Naturalmente per la riuscita della impresa avrebbero dovuto entrare in colloquio e conoscenza col poeta; ma era difficile per la presenza di Ranieri che non era certo un ingenuo. Insomma dovevano fare finta, dovevano atteggiarsi ad essere diabolicamente anche loro senza dio e blasfemi, cosa che in effetti non era poi tanto difficile.
Al caffè che frequentavano ogni anno d’estate, i due amici erano molto appassionati di sorbetti, in particolare con il limone, con le fragole, infine con la panna e la cioccolata. Naturalmente piacevano anche a Ranieri ma questi lo faceva soprattutto per partecipare a una specie di rito, che era una delle poche soddisfazioni materiali e spirituali del poeta.
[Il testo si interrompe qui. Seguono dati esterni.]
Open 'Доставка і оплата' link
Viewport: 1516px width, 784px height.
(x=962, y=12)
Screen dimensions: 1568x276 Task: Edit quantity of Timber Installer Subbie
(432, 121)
I due se ne stavano sempre seduti allo stesso tavolino tessendo le lodi di quei magnifici gelati. Senza accorgersi che ultimamente Lorenzo stava sempre alle spalle dietro di loro tutto orecchie, e che Tommaso quando Leopardi non era in camera, andava a frugare e a leggere le sue carte. A volte addirittura copiando e trascrivendo delle citazioni. Lorenzo ex seminarista e cameriere malfidato, cercava di attaccare bottone facendo delle battute opportune in una certa direzione: le disgrazie apparentemente gratuite del mondo. In questo modo cercava di eviscerare la profondità del pensiero dei due anticlericali. I due amici andavano quattro volte alla settimana per la solita degustazione, il tutto nel corso di un solo mese perché dopo, finite le vacanze, Giacomo se ne tornava a casa. La prima settimana non accadde nulla. Alla seconda invece ci fu per così dire un piccolo incidente. Lorenzo dopo aver portato il dolce al cioccolato fece finta di piangere. I due, senza dio ma non di umanità, quasi all’unisono gli chiesero cosa fosse successo.
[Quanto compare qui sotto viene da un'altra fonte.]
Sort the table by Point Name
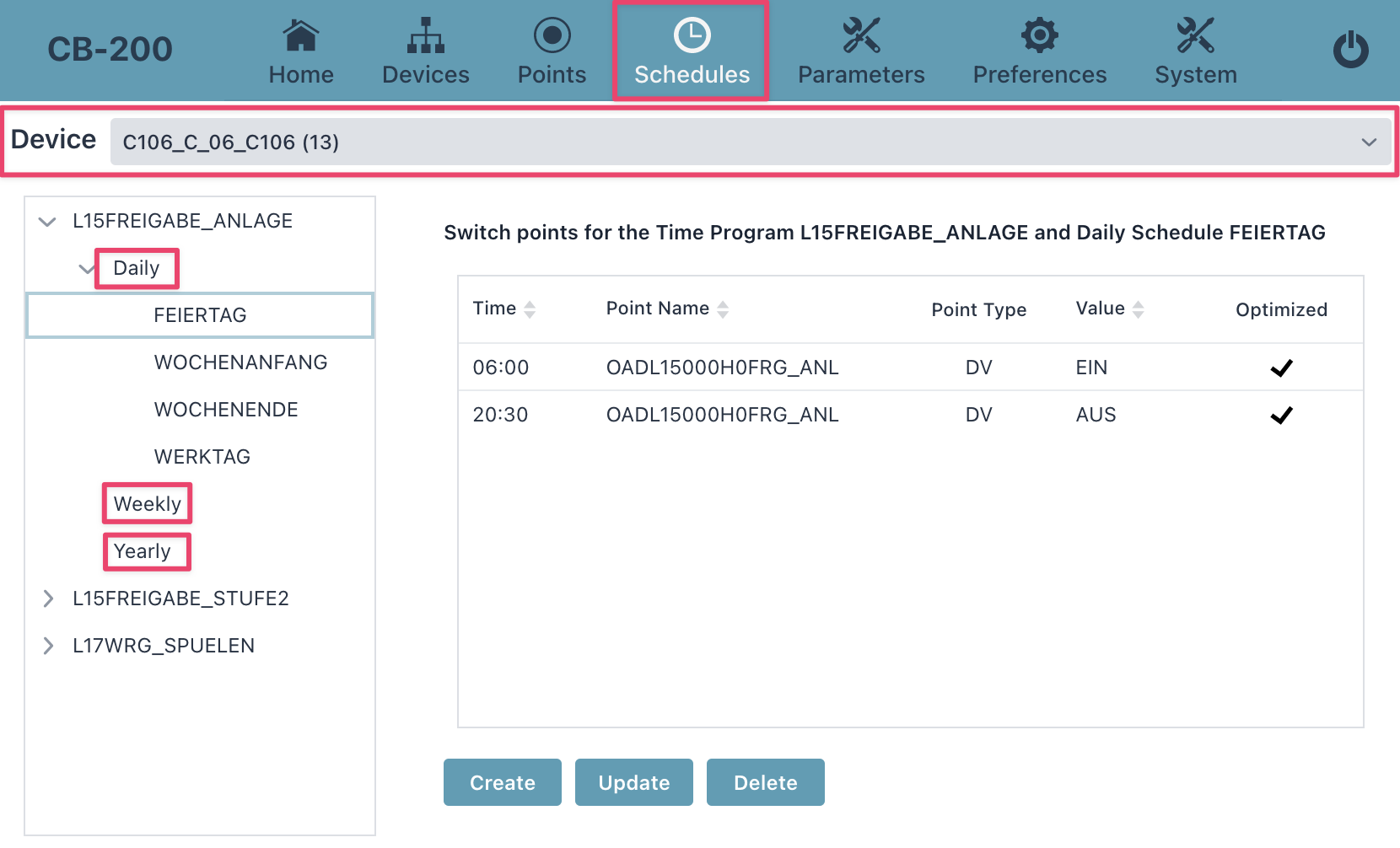 click(x=723, y=309)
Lorenzo disse che era morto appena nato il figlio di sua sorella, sicché oltre al grande dolore della perdita, erano terrorizzati per la sorte dell’anima del povero bambino che non era stato ancor battezzato. Il prete gli aveva rassicurati che sarebbe andato comunque al Limbo che poi non era un posto tanto brutto. Che ne pensavano loro che erano persone tanto istruite e a modo? Purtroppo Leopardi, che in certe situazioni non ragionava molto e non era affatto diplomatico, intavolò una bizzarra discussione dicendo:
IL vero problema consisteva nel fatto che la chiesa, già nei secoli passati, aveva prima approvato e poi disapprovato la istituzione del limbo, sicché non solo non c’era una vera sicurezza dove fosse finito quel povero bambino, ma c’era addirittura il rischio che venisse improvvisamente trasferito, un po di qua un po di la, ma dove? Subito Ranieri gli diede una pedatina sotto il tavolo perché l’aveva sparata grossa. Lorenzo prima rimase stupito ma poi diede una risposta pronta: Quello che decide il Signore e la Chiesa è sempre giusto e noi dobbiamo solo obbedire. Al che Giacomo restando col cucchiaino colmo e sgocciolante gelato, sospeso per aria quasi con un gesto retorico e supremamente interrogativo, dopo un attimo di atea esitazione, lo trangugiò più goloso che mai ponendo fine alla questione. Alla terza settimana la situazione precipitò. Infatti nel frattempo purtroppo a Napoli era scoppiato il colera; ma siccome si era appena all’inizio dell’epidemia, gli intrepidi golosi decisero di continuare a frequentare il luogo delle loro delizie incuranti del pericolo.
A quel punto di fronte al pericolo della morte e a causa dei sognacci notturni, aggravati dal caldo insopportabile, Leopardi incominciò un po a delirare e straparlare del solito argomento: la non esistenza o latitanza del famoso essere assoluto, insomma la sua presunta inesistenza o peggio addirittura la sua conclamata colpevolezza nell’aver permesso tutti i mali del mondo.. Così Lorenzo e Tommaso incominciarono finalmente ad aver un po di soddisfazione, ebbero di che scrivere mostrando ai superiori che non erano andati a Napoli, rischiando la pelle, per nulla.
La prima discussione avvenne di fronte a una bella coppa di gelato al limone. Il poeta incominciò così:- Sai caro amico Ranieri in realtà sono rimasto colpito da quello che mi ha detto quello strano cameriere: non riesco a sopportare i dolori e la morte che capitano ai bambini.
-Come è già successo a quella adolescente che conoscevi , la Silvia.

– Si ma lei era già appunto una adolescente, un bambino ha a modo suo una purezza assoluta e quindi è completamente innocente. Paradossalmente potremmo anche capire che un adulto venga colpito, venga punito, ma un bambino? E’ troppo sconvolgente, soprattutto è assurdo ragionando nei termini di una provvidenza salvifica, di un dio onnipotente e buonissimo che però lascia morire perfino i bambini…

– Si ma questo immenso dolore è frutto di un antropocentrismo esasperato. Guarda quello che succede in natura: certo anche gli animali soffrono molto se perdono i cuccioli, anche loro possono avere un istinto materno molto sviluppato…ma in definitiva non ne fanno una terribile tragedia come noi. Anzi sinceramente a volte i figli se li mangiano addirittura…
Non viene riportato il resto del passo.